ForexVue

A price gap where one candle opens significantly higher or lower than the previous candle's close, leaving a visible space on the chart with no trading activity.

What Is a Gap?

A gap occurs when a candle's open is significantly different from the previous candle's close, creating a visible empty space on the chart where no trading occurred. A gap up means the open is above the prior close. A gap down means the open is below the prior close.

Gaps in Forex

Because forex trades nearly 24 hours during the week, gaps are uncommon on intraday charts. They primarily occur at the Sunday/Monday weekly open, when the market reopens after the weekend. Events over the weekend (elections, natural disasters, central bank interventions) can cause EUR/USD or GBP/USD to open with a gap.

Weekend gaps on forex pairs often "fill," meaning the price moves back to the Friday closing level within the first few sessions of the new week. This gap-fill tendency is a popular short-term trading strategy.

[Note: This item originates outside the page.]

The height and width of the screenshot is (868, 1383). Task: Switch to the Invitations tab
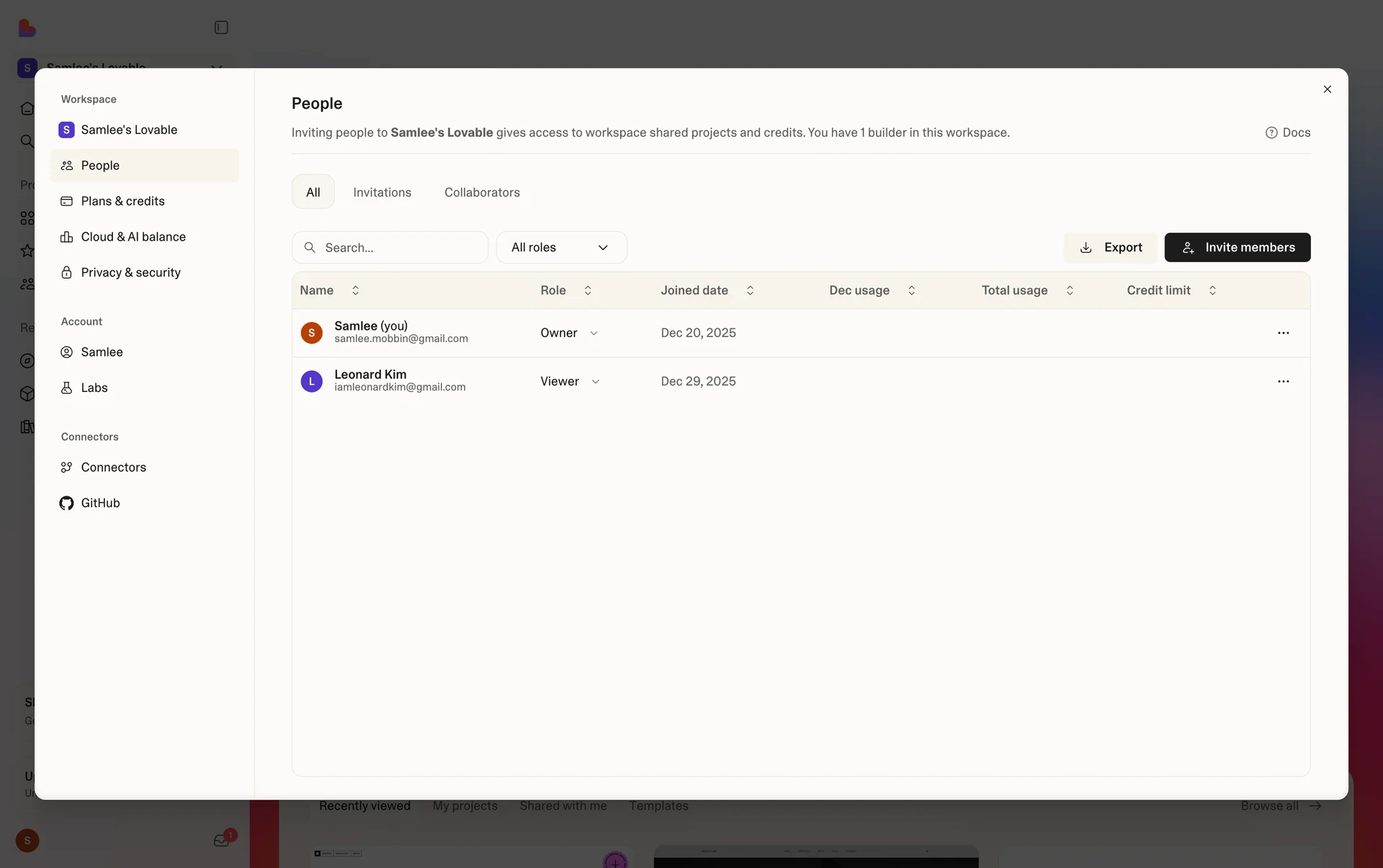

Key fact: Studies suggest that forex weekend gaps fill within the same week approximately 60-70% of the time, making gap-fill trades statistically favorable.

Types of Gaps

In broader technical analysis, there are four gap types: common gaps (small, fill quickly), breakaway gaps (at the start of a new trend, often do not fill), runaway/continuation gaps (in the middle of a trend), and exhaustion gaps (near the end of a trend, fill quickly). In forex, most gaps are common or breakaway gaps occurring at the weekly open. Understanding which type you are seeing helps determine whether to trade for the fill or trade in the gap's direction.